Goal of the exercise
Reproduce word for word the stretch of the passage on the artificial fertiliser cycle from "This information was" through "not be updated.".
*** Selected text ***
This information was published in 1966 in An Encyclopaedia of New Zealand, edited by A. H. McLintock. It has not been corrected and will not be updated.

Up-to-date information can be found elsewhere in Te Ara.



Artificial Fertiliser Cycle—Clover Plants and Nitrogen Supply

The chain of events started on a farm by the application of artificial fertilisers is quite a complex one. Usually the fertilisers chosen are those supplying such additional plant nutrients as may be required to fulfil the needs of the clovers. One way in which clovers differ from grasses is their ability to support certain bacteria which grow in nodular colonies on their roots and have the ability to fix atmospheric nitrogen. The host clover plants utilise this supply of nitrogen which is a nutrient essential for plant growth. With their nitrogen provided by the bacteria, and other nutrients by the fertilisers and the soil itself, the clovers are able to grow. Under grazing conditions the next stage occurs when the clover plants are eaten by stock. From their food, stock extract nitrogen and minerals useful for their needs and void the balance in their excrements. Usually the smaller portions are retained and the greater amounts voided and returned to the soil. Again, when clovers are eaten by stock, some of their nitrogen is liberated in dung and urine, and grass plants, which have no nitrogen-fixing bacteria of their own, are now able to use this secondhand nitrogen and grow along with the clovers in the pasture. Grasses also have access to nitrogen when clover roots rot underground and liberate some of their supply. Continued applications of fertiliser accompanied by the sowing of clovers and the subsequent utilisation of growth by grazing stock, builds up the supply of plant nutrients in the soil. Organic matter also slowly increases and soil structure improves. Where such practices are incorporated into a system of agriculture, soil fertility is enhanced and profitable farming at high levels of production usually achieved. These fertility principles apply not only to dairying but also to other systems of grasslands farming. Among these, fat-lamb production is of great importance and is the greatest competitor of dairying for land. Whether sheep or dairy cows are run on an area depends partly on an assessment of which type of stock is likely to prove the more profitable. Climate influences production costs, and is therefore a factor determining profits.
*** Extracted data ***
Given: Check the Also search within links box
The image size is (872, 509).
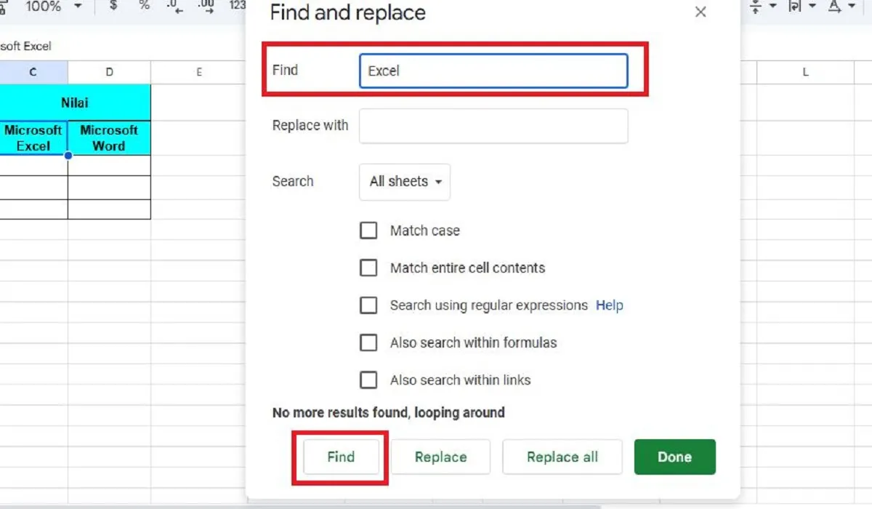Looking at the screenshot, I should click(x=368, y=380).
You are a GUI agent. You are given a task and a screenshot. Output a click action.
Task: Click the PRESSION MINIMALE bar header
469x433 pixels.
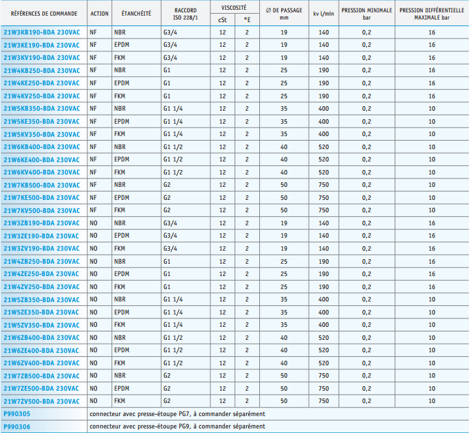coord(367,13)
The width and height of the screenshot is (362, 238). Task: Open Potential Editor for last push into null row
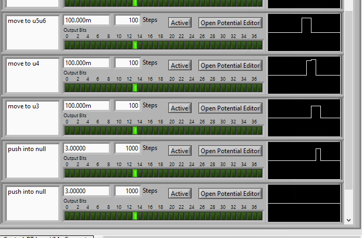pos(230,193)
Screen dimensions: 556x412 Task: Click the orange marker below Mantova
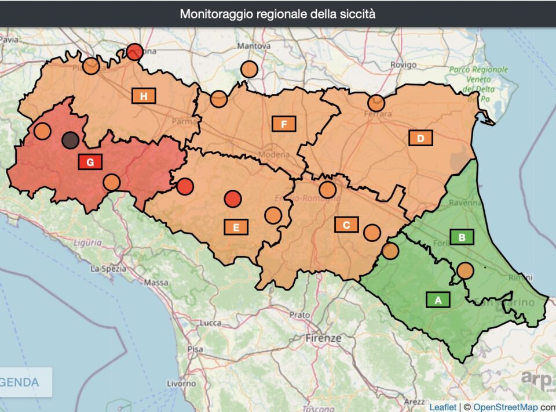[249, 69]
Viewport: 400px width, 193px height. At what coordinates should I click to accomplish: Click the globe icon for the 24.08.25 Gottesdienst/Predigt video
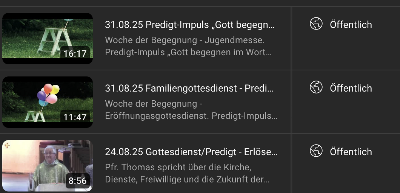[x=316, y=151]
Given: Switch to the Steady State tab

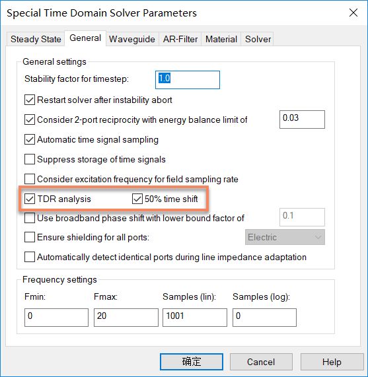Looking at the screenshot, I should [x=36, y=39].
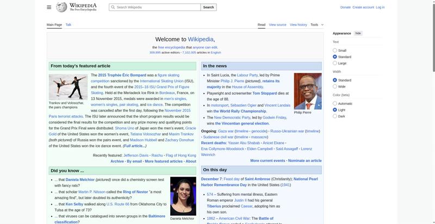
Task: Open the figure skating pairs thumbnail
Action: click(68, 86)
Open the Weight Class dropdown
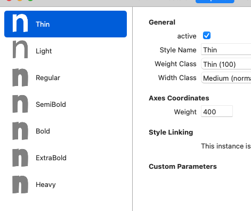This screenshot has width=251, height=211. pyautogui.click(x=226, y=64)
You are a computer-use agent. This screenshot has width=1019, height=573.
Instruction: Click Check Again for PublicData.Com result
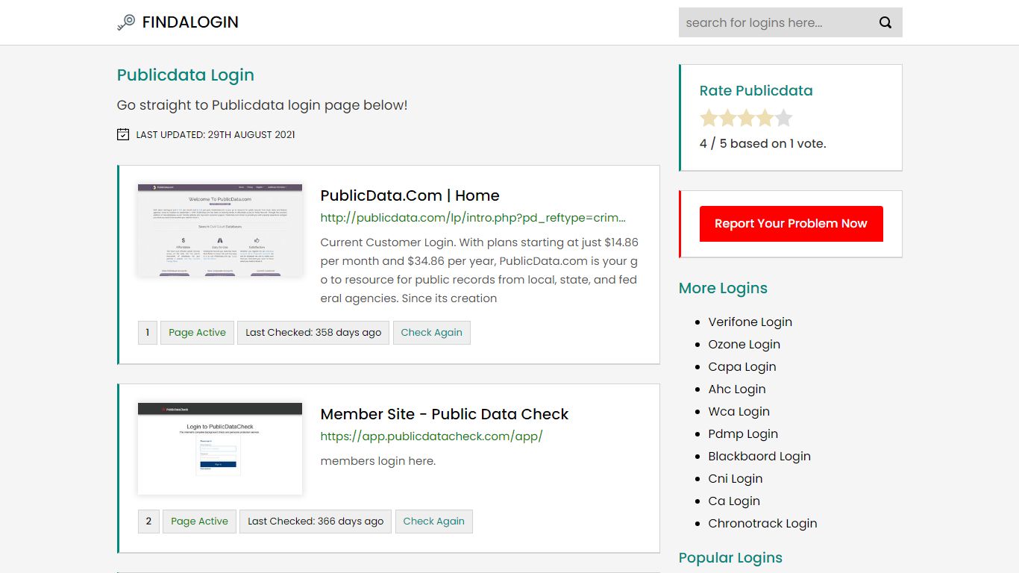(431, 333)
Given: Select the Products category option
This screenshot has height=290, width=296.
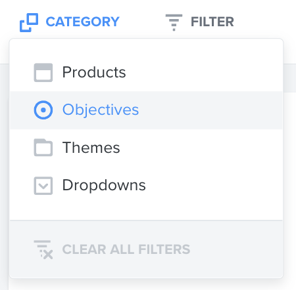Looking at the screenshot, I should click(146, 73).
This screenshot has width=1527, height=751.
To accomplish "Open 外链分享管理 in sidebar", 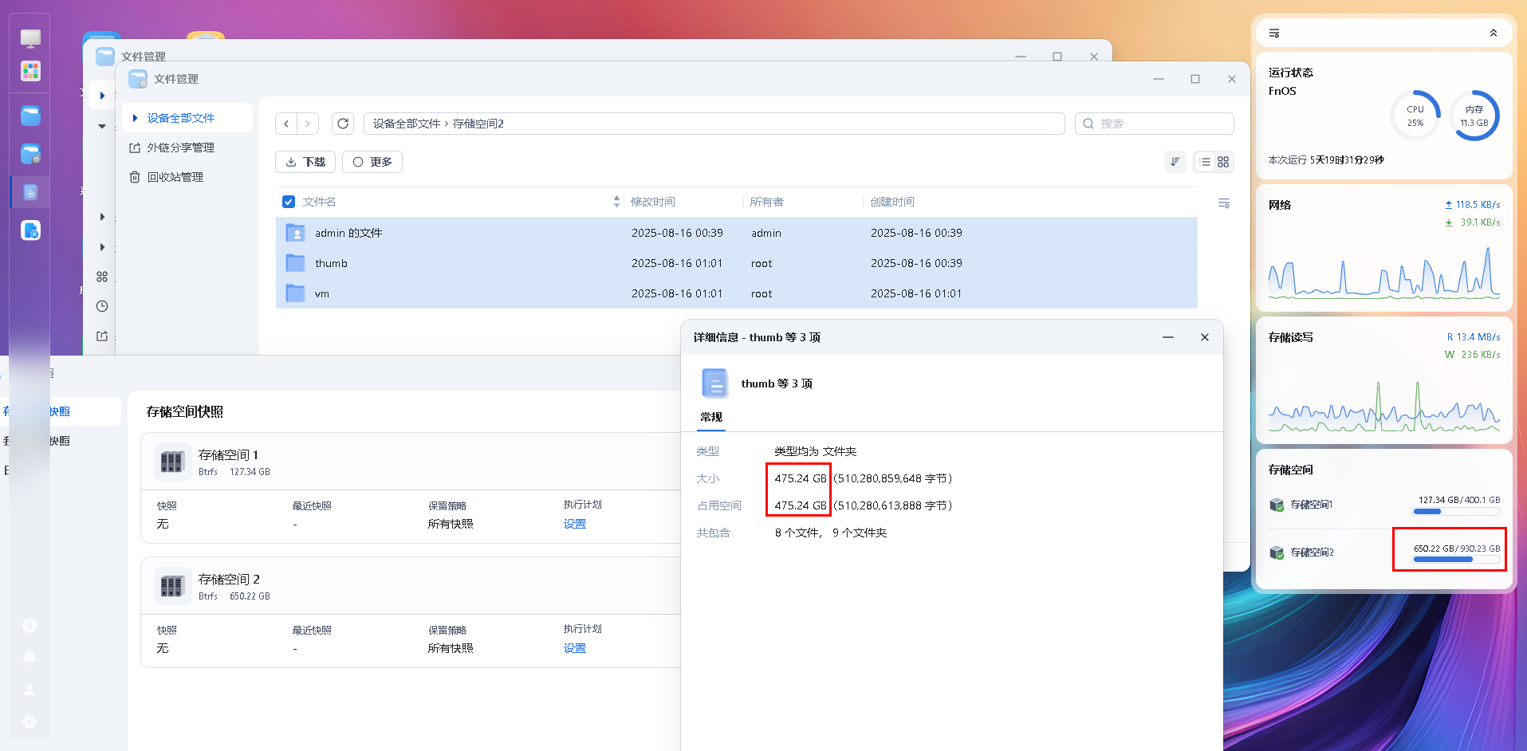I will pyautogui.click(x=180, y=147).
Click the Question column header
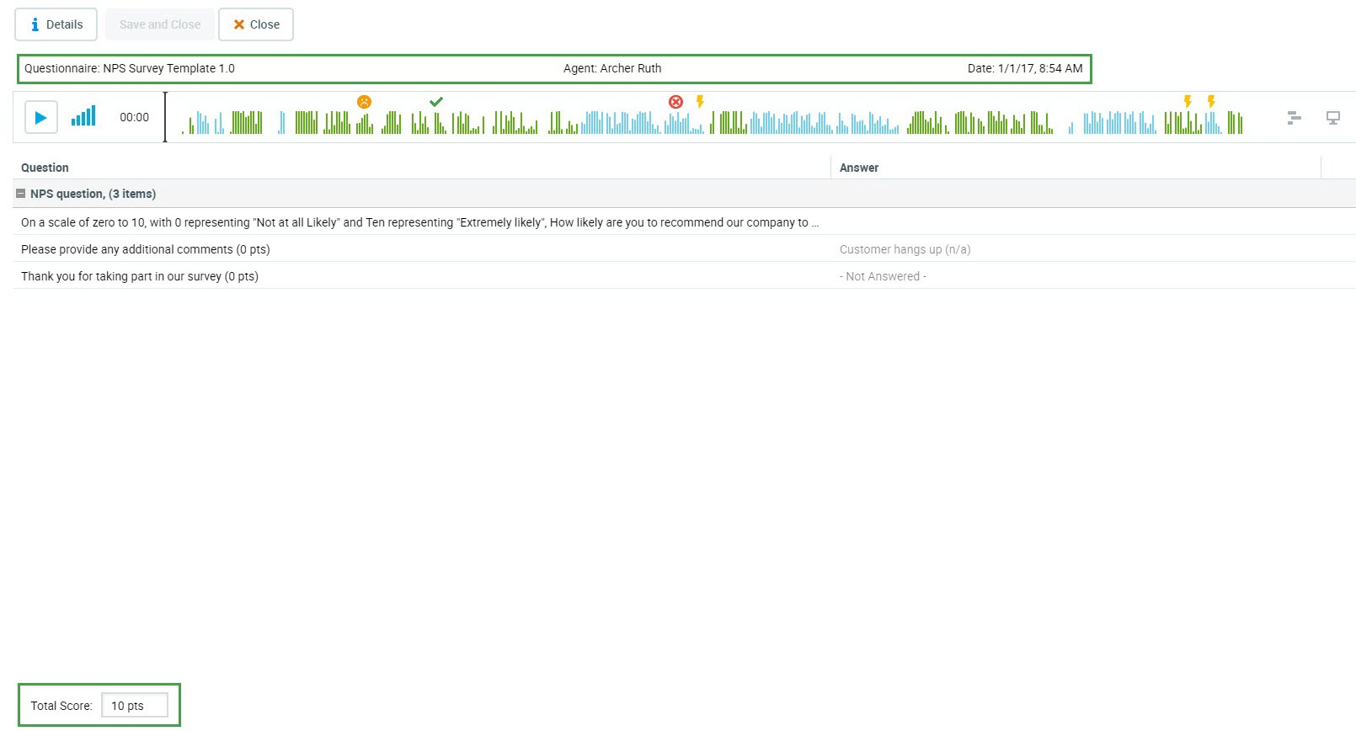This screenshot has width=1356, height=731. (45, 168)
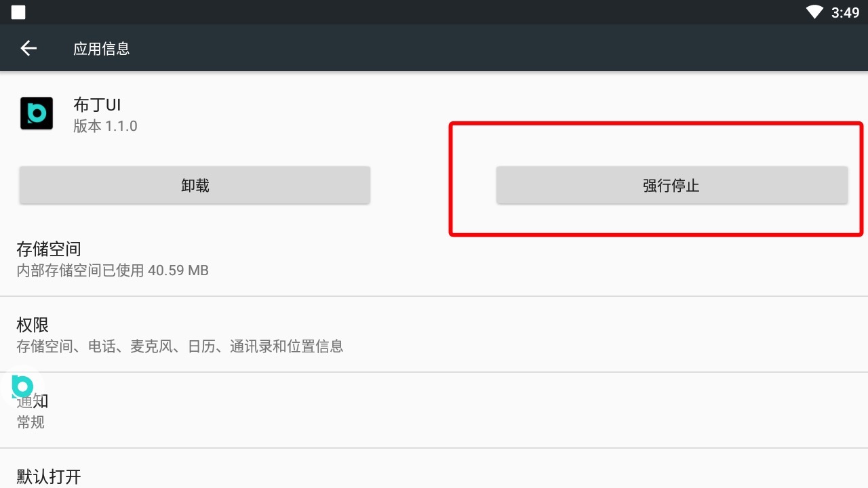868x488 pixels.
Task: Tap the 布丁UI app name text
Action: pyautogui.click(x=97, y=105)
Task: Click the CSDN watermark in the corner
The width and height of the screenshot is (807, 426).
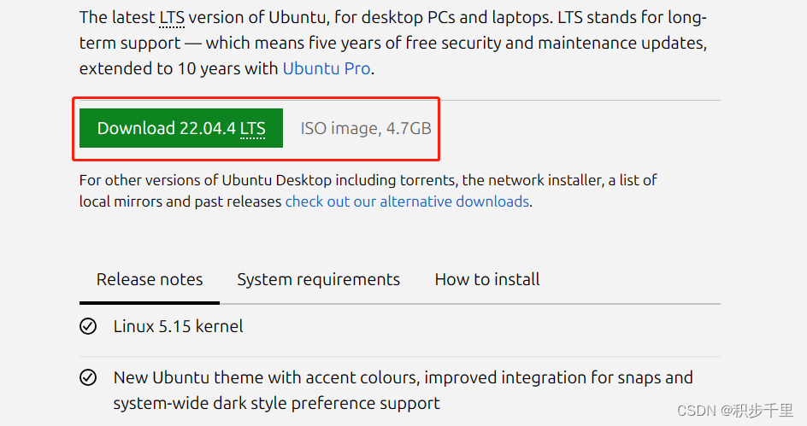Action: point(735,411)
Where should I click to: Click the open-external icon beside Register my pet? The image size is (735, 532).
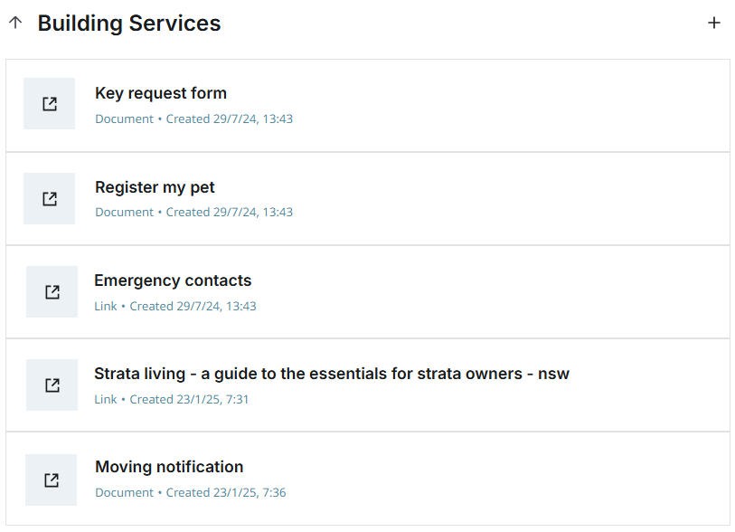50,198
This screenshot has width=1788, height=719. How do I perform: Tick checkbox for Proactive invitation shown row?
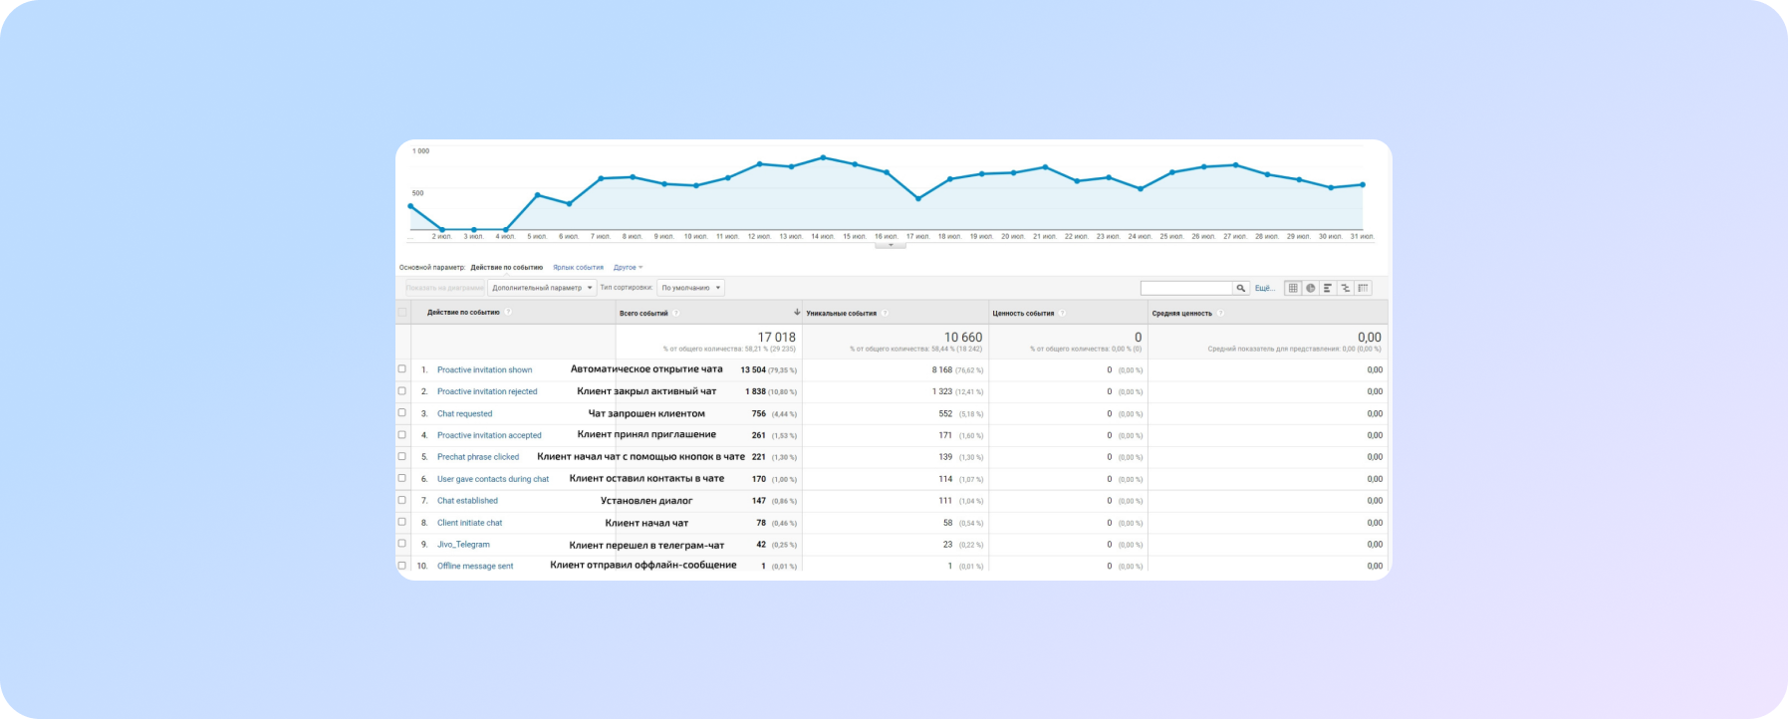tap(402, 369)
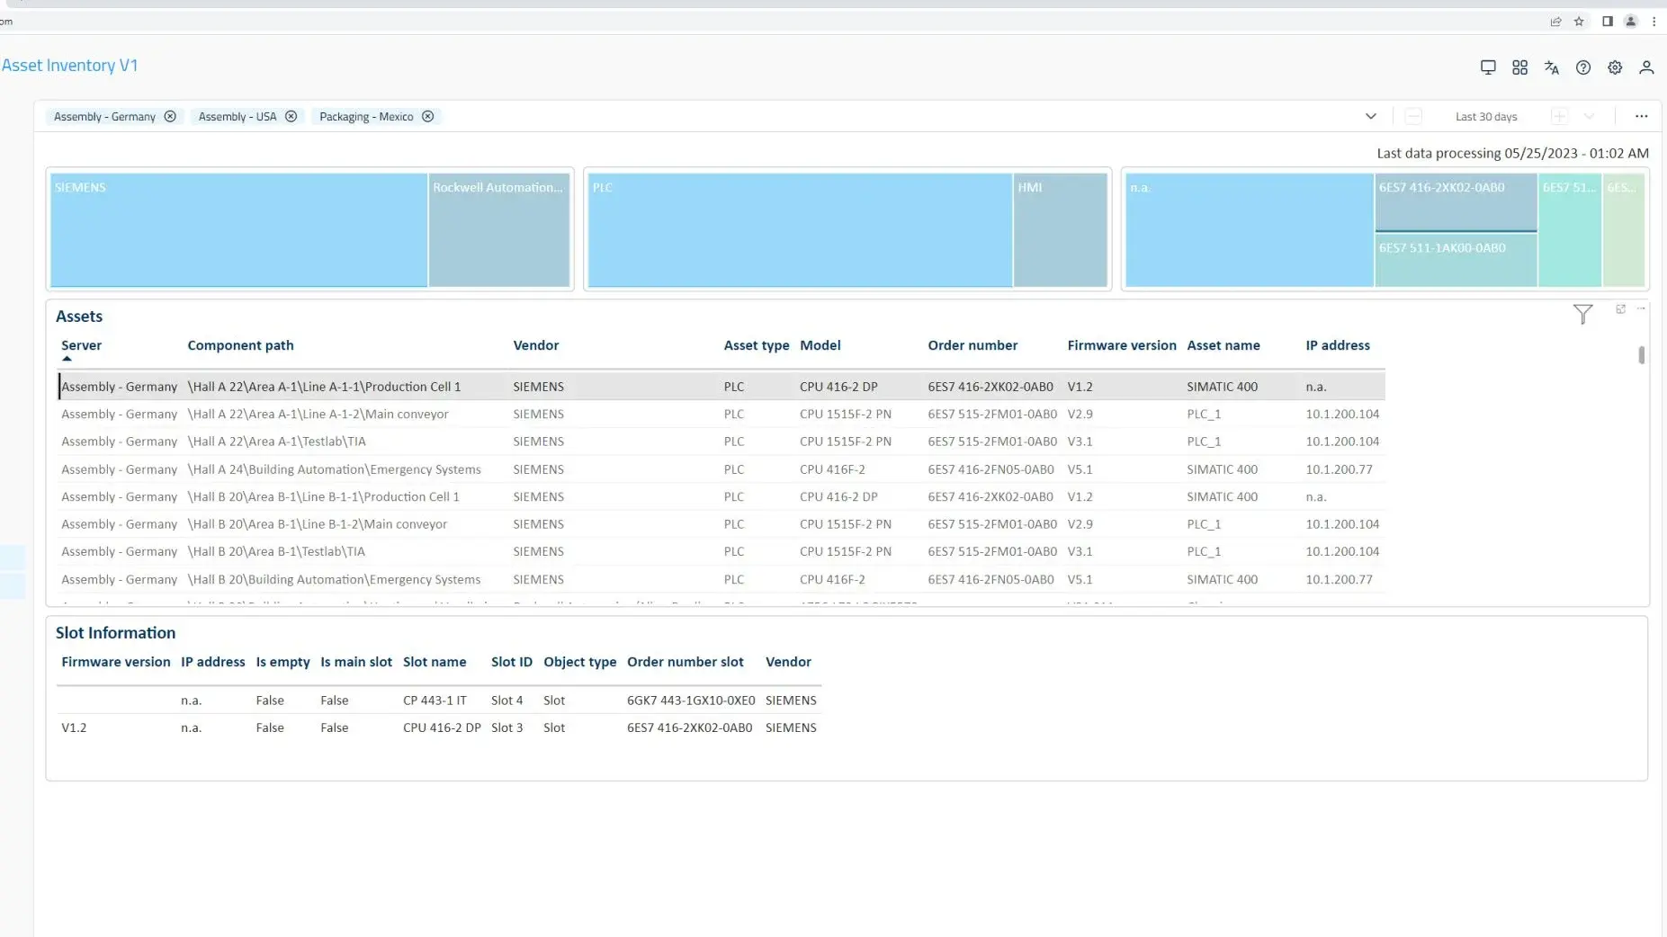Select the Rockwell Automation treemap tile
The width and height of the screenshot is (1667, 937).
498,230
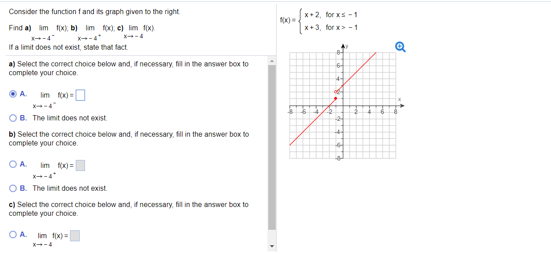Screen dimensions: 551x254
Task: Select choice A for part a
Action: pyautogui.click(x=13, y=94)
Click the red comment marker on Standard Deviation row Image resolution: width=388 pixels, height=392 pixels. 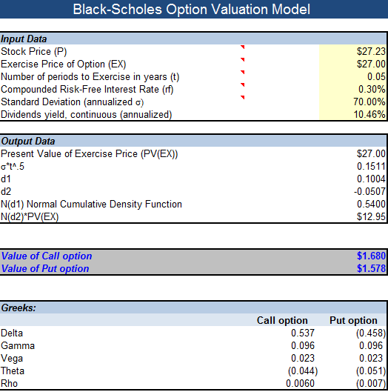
***
Response below
This information was published in 1966 in An Encyclopaedia of New Zealand, edited by A. H. McLintock. It has not been corrected and will not be updated.